## INPUT DATA
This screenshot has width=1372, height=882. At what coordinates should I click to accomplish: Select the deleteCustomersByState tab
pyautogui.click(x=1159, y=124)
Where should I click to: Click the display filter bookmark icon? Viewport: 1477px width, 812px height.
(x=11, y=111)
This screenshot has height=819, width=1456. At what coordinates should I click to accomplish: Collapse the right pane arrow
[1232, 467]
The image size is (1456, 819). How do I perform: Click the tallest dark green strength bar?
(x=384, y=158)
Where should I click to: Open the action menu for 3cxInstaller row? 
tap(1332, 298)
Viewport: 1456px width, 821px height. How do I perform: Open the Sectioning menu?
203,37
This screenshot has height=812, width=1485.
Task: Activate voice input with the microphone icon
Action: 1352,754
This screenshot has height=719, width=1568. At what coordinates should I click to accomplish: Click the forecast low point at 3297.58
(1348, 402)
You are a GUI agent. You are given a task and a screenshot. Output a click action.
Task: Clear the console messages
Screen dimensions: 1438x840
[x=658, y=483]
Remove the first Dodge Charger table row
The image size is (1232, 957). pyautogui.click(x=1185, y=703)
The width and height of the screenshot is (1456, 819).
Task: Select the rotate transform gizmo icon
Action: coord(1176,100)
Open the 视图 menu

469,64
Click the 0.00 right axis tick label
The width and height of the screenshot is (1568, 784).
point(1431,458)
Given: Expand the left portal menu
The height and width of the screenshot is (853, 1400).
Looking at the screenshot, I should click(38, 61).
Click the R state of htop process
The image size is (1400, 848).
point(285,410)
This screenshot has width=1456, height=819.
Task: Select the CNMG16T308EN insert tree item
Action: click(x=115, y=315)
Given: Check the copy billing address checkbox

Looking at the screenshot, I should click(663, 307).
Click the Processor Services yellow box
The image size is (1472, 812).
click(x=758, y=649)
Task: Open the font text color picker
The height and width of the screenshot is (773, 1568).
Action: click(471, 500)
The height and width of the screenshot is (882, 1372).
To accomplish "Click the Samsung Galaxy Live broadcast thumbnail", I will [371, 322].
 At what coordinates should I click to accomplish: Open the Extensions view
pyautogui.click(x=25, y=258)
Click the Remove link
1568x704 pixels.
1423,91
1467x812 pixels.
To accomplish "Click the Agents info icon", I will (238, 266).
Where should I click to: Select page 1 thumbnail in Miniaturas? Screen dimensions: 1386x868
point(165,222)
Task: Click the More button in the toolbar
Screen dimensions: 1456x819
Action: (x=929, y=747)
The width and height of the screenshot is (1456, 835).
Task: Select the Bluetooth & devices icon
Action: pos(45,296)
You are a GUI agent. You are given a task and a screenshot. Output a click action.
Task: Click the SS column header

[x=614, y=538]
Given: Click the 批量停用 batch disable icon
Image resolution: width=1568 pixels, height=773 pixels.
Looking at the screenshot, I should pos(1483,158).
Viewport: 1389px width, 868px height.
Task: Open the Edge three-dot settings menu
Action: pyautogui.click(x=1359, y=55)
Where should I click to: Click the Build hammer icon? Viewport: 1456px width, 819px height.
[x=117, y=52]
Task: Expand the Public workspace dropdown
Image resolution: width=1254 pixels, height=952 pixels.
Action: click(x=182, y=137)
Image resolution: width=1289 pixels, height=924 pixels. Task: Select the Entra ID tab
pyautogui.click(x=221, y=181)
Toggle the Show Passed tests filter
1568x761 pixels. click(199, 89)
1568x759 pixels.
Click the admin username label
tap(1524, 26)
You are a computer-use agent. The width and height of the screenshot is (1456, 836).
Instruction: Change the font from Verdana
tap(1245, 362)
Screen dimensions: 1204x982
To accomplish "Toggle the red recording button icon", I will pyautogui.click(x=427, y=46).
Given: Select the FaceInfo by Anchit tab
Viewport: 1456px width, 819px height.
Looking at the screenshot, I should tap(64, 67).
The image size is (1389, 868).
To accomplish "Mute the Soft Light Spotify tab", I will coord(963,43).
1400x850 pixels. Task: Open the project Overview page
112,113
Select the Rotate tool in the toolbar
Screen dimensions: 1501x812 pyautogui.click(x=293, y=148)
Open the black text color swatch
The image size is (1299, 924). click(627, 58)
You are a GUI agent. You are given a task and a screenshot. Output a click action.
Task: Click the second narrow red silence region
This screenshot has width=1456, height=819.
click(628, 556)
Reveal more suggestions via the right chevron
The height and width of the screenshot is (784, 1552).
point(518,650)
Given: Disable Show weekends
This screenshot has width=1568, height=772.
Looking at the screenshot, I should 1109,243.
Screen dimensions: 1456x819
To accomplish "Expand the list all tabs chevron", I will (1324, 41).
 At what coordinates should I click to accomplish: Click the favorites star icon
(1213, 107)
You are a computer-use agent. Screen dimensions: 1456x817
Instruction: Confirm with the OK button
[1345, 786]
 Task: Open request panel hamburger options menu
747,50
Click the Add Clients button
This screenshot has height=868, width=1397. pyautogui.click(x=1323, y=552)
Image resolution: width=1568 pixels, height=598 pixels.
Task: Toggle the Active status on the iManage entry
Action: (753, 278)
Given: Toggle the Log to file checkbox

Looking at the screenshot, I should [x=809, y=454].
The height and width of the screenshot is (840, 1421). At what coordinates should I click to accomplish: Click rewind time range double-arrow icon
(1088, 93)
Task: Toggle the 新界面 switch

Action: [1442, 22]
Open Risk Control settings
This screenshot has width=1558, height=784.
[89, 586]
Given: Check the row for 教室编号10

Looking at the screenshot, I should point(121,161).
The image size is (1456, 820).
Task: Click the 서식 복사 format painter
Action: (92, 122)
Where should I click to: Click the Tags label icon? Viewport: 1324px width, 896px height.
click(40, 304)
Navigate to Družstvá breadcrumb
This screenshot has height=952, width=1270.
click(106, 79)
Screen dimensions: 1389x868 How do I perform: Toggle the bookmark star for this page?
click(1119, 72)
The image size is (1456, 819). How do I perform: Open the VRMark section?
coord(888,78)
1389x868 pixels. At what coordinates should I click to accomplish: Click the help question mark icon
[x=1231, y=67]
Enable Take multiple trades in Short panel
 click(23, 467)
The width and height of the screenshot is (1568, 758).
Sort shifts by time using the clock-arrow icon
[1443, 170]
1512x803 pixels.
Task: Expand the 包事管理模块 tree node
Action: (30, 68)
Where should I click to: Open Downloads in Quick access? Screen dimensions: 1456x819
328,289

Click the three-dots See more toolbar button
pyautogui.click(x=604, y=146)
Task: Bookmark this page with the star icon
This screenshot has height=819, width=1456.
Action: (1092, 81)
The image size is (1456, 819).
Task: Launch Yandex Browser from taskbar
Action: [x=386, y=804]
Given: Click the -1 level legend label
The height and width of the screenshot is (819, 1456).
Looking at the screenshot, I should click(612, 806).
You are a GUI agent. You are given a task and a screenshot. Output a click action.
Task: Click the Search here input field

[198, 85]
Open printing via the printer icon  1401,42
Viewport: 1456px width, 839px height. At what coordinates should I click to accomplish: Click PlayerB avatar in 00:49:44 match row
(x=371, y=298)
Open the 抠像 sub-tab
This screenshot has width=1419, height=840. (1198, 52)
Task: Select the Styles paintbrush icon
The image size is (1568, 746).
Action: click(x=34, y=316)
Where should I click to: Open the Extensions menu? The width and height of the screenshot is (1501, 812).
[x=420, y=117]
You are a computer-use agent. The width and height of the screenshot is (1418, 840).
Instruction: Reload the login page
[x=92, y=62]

## WHAT TO PRODUCE
Set down, exactly and only, the lines running from the one holding "Sort shifts by" through the end of the records above, both ends included.

## TASK SOLUTION
Sort shifts by time using the clock-arrow icon
[1443, 170]
1512x803 pixels.
Task: Expand the 包事管理模块 tree node
Action: (30, 68)
Where should I click to: Open Downloads in Quick access? Screen dimensions: 1456x819
328,289

Click the three-dots See more toolbar button
pyautogui.click(x=604, y=146)
Task: Bookmark this page with the star icon
This screenshot has height=819, width=1456.
Action: (1092, 81)
The image size is (1456, 819).
Task: Launch Yandex Browser from taskbar
Action: [x=386, y=804]
Given: Click the -1 level legend label
The height and width of the screenshot is (819, 1456).
Looking at the screenshot, I should click(612, 806).
You are a GUI agent. You are given a task and a screenshot. Output a click action.
Task: Click the Search here input field

[198, 85]
Open printing via the printer icon  1401,42
Viewport: 1456px width, 839px height. At what coordinates should I click to accomplish: Click PlayerB avatar in 00:49:44 match row
(x=371, y=298)
Open the 抠像 sub-tab
This screenshot has width=1419, height=840. (1198, 52)
Task: Select the Styles paintbrush icon
The image size is (1568, 746).
Action: click(x=34, y=316)
Where should I click to: Open the Extensions menu? The width and height of the screenshot is (1501, 812).
[x=420, y=117]
You are a computer-use agent. The width and height of the screenshot is (1418, 840).
Instruction: Reload the login page
[x=92, y=62]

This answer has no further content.